Since the matrix is not square, the question does not apply.

$\square$  The null space of the matrix. The set of vectors used in the span construction is a linearly independent set of column vectors that spans the null space of the matrix (Theorem SSNS, Theorem BNS). Solve a homogenous system with this matrix as the coefficient matrix and write the solutions in vector form (Theorem VFSLS) to see these vectors arise. Compare the entries of these vectors for indices in $D$ versus entries for indices in $F$.\begin{align*}\spn{\set{ \colvector{-2\\1\\0\\0\\0\\0\\0\\0\\0},\, \colvector{-5\\0\\2\\1\\0\\0\\0\\0\\0},\, \colvector{-1\\0\\-3\\0\\-1\\0\\1\\0\\0},\, \colvector{2\\0\\-5\\0\\-1\\2\\0\\1\\0},\, \colvector{-3\\0\\6\\0\\1\\3\\0\\0\\1} } }\end{align*}

$\square$  The column space of the matrix, expressed as the span of a set of linearly independent vectors that are also columns of the matrix. These columns have indices that form the set $D$ above (Theorem BCS).\begin{align*}\spn{\set{\colvector{1\\2\\1\\2\\1\\-3},\,\colvector{-2\\3\\1\\3\\0\\-1},\,\colvector{3\\-1\\1\\-7\\2\\2},\,\colvector{-5\\4\\1\\2\\-4\\-5}} }\end{align*}

$\square$  The column space of the matrix, as it arises from the extended echelon form of the matrix.

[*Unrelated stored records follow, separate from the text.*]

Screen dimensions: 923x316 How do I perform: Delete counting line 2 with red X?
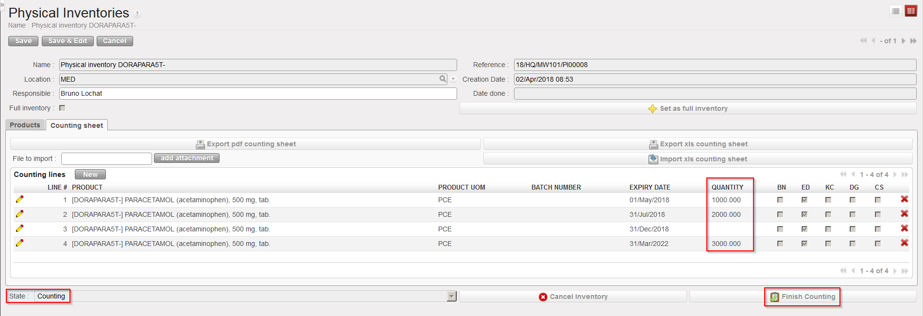[x=904, y=214]
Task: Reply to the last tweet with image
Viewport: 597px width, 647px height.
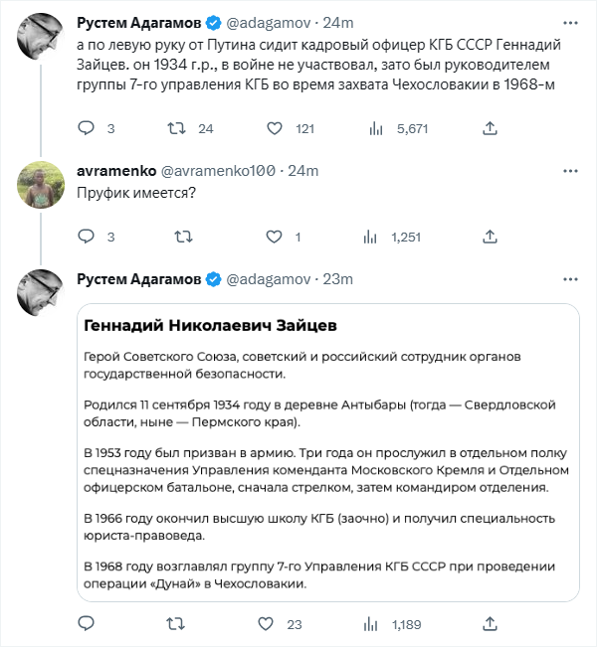Action: pos(87,624)
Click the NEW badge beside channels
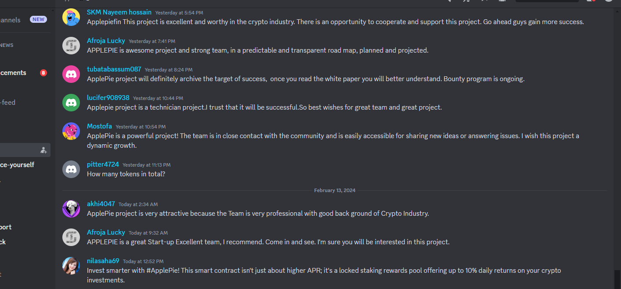This screenshot has width=621, height=289. pyautogui.click(x=38, y=19)

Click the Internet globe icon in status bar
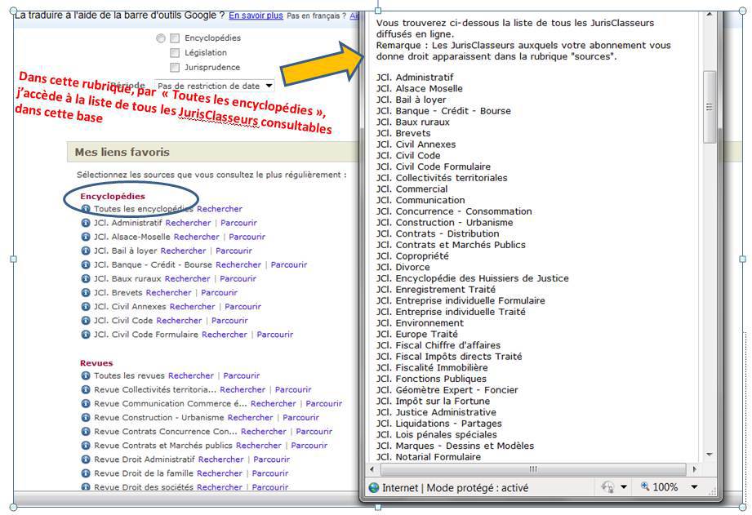(x=374, y=487)
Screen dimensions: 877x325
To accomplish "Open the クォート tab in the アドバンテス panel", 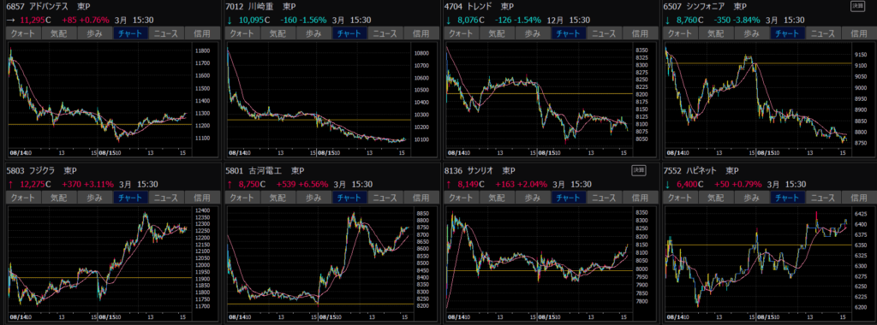I will (x=22, y=33).
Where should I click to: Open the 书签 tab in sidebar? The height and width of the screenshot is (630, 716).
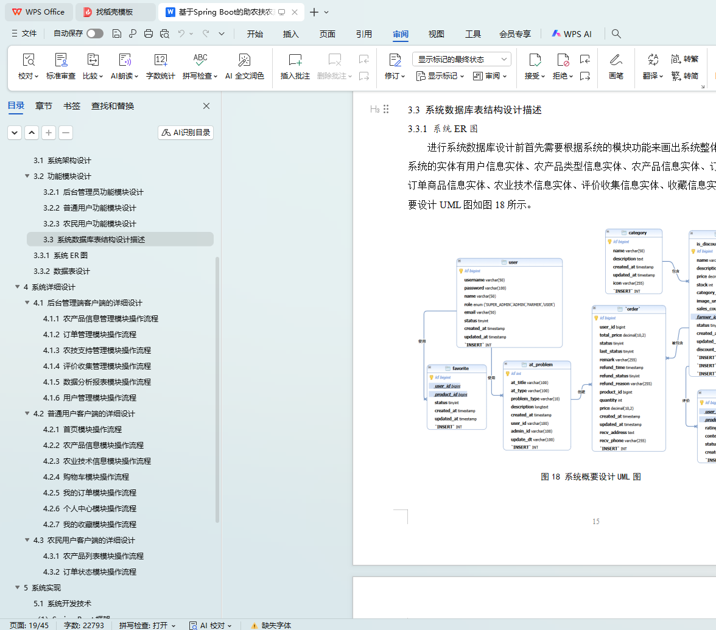(72, 106)
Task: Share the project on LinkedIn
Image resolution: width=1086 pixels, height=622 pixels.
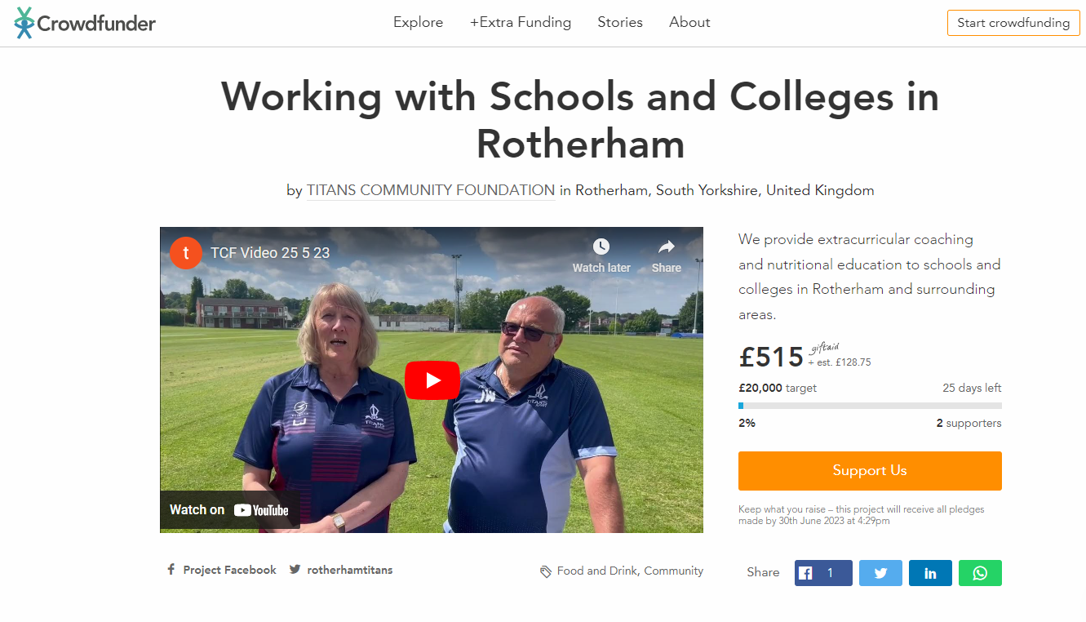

The matrix $L$ is computed as described in Definition EEF. This is followed by the column space described as the span of a set of linearly independent vectors that equals the null space of $L$, computed as according to Theorem FS and Theorem BNS. When $r=m$, the matrix $L$ has no rows and the column space is all of $\complex{m}$.\begin{align*}L&=\begin{bmatrix}1&0&\frac{186}{131}&\frac{51}{131}&-\frac{188}{131}&\frac{77}{131}\\0&1&-\frac{272}{131}&-\frac{45}{131}&\frac{58}{131}&-\frac{14}{131}\end{bmatrix}\end{align*}\begin{align*}\spn{\set{ \colvector{-\frac{77}{131}\\\frac{14}{131}\\0\\0\\0\\1},\, \colvector{\frac{188}{131}\\-\frac{58}{131}\\0\\0\\1\\0},\, \colvector{-\frac{51}{131}\\\frac{45}{131}\\0\\1\\0\\0},\, \colvector{-\frac{186}{131}\\\frac{272}{131}\\1\\0\\0\\0} } }\end{align*}

$\square$  The column space of the matrix, expressed as the span of a set of linearly independent vectors. These vectors are computed by bringing the transpose of the matrix into reduced row-echelon form, tossing out the zero rows, and writing the remaining nonzero rows as column vectors. By Theorem CSRST and Theorem BRS, and in the style of Example CSROI, this yields a linearly independent set of vectors that span the column space.\begin{align*}\spn{\set{\colvector{1\\0\\0\\0\\-1\\-\frac{29}{7}},\,\colvector{0\\1\\0\\0\\-\frac{11}{2}\\-\frac{94}{7}},\,\colvector{0\\0\\1\\0\\10\\22},\,\colvector{0\\0\\0\\1\\\frac{3}{2}\\3}} }\end{align*}

$\square$  Row space of the matrix, expressed as a span of a set of linearly independent vectors, obtained from the nonzero rows of the row-equivalent matrix in reduced row-echelon form. (Theorem BRS)\begin{align*}\spn{\set{\colvector{1\\2\\0\\5\\0\\0\\1\\-2\\3},\,\colvector{0\\0\\1\\-2\\0\\0\\3\\5\\-6},\, \colvector{0\\0\\0\\0\\1\\0\\1\\1\\-1},\,\colvector{0\\0\\0\\0\\0\\1\\0\\-2\\-3}} }\end{align*}

$\square$  Subspace dimensions associated with the matrix (Definition ROM, Definition NOM). Verify Theorem RPNC.\begin{align*}\text{Rank: }4&&\text{Nullity: }5&&\text{Matrix columns: }9&\end{align*}

$\square$  Determinant of the matrix. The matrix is nonsingular if and only if the determinant is nonzero (Theorem SMZD).The determinant is not defined for matrices that are not square.